• [WRITTEN INSTRUCTION]:
Copy word for word the entries from the very first line through the line containing "The height and width of the screenshot is (641, 786).".

##### DATA TO PROCESS #####

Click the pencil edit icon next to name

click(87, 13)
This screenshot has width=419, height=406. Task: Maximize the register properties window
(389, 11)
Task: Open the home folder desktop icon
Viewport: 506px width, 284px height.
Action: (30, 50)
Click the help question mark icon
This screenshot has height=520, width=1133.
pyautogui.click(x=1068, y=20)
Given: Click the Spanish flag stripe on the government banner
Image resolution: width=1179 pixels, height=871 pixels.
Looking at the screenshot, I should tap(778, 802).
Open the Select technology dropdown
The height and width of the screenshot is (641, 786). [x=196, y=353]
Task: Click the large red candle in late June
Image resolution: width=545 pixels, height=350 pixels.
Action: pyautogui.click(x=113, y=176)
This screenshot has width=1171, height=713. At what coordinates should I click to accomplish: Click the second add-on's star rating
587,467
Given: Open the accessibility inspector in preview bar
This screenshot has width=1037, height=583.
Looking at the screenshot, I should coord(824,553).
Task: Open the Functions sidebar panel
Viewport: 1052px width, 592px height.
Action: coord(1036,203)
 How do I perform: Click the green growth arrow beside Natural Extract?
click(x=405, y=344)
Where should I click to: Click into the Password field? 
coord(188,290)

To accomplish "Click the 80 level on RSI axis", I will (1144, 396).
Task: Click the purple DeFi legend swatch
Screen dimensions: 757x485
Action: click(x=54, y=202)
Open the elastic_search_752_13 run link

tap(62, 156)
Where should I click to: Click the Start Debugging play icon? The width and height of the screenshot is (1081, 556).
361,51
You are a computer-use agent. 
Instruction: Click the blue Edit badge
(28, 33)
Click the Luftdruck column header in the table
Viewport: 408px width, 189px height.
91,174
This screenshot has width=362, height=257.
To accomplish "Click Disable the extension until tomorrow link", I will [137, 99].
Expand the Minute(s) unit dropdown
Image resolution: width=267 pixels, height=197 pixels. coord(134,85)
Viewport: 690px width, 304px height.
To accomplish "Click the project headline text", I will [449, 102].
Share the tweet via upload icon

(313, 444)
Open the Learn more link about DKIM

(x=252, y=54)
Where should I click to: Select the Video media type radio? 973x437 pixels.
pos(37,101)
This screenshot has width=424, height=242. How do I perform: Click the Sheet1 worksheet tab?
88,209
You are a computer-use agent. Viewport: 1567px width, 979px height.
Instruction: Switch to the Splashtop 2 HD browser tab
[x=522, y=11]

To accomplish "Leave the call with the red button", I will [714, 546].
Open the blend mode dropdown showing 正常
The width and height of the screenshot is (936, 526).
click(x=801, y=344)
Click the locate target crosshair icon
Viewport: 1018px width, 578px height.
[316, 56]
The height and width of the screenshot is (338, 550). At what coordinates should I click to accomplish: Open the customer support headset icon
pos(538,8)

#####

• [WRITTEN ANSWER]:
Click the pencil edit icon next to name

click(87, 13)
This screenshot has width=419, height=406. Task: Maximize the register properties window
(389, 11)
Task: Open the home folder desktop icon
Viewport: 506px width, 284px height.
Action: (30, 50)
Click the help question mark icon
This screenshot has height=520, width=1133.
pyautogui.click(x=1068, y=20)
Given: Click the Spanish flag stripe on the government banner
Image resolution: width=1179 pixels, height=871 pixels.
Looking at the screenshot, I should tap(778, 802).
Open the Select technology dropdown
The height and width of the screenshot is (641, 786). [x=196, y=353]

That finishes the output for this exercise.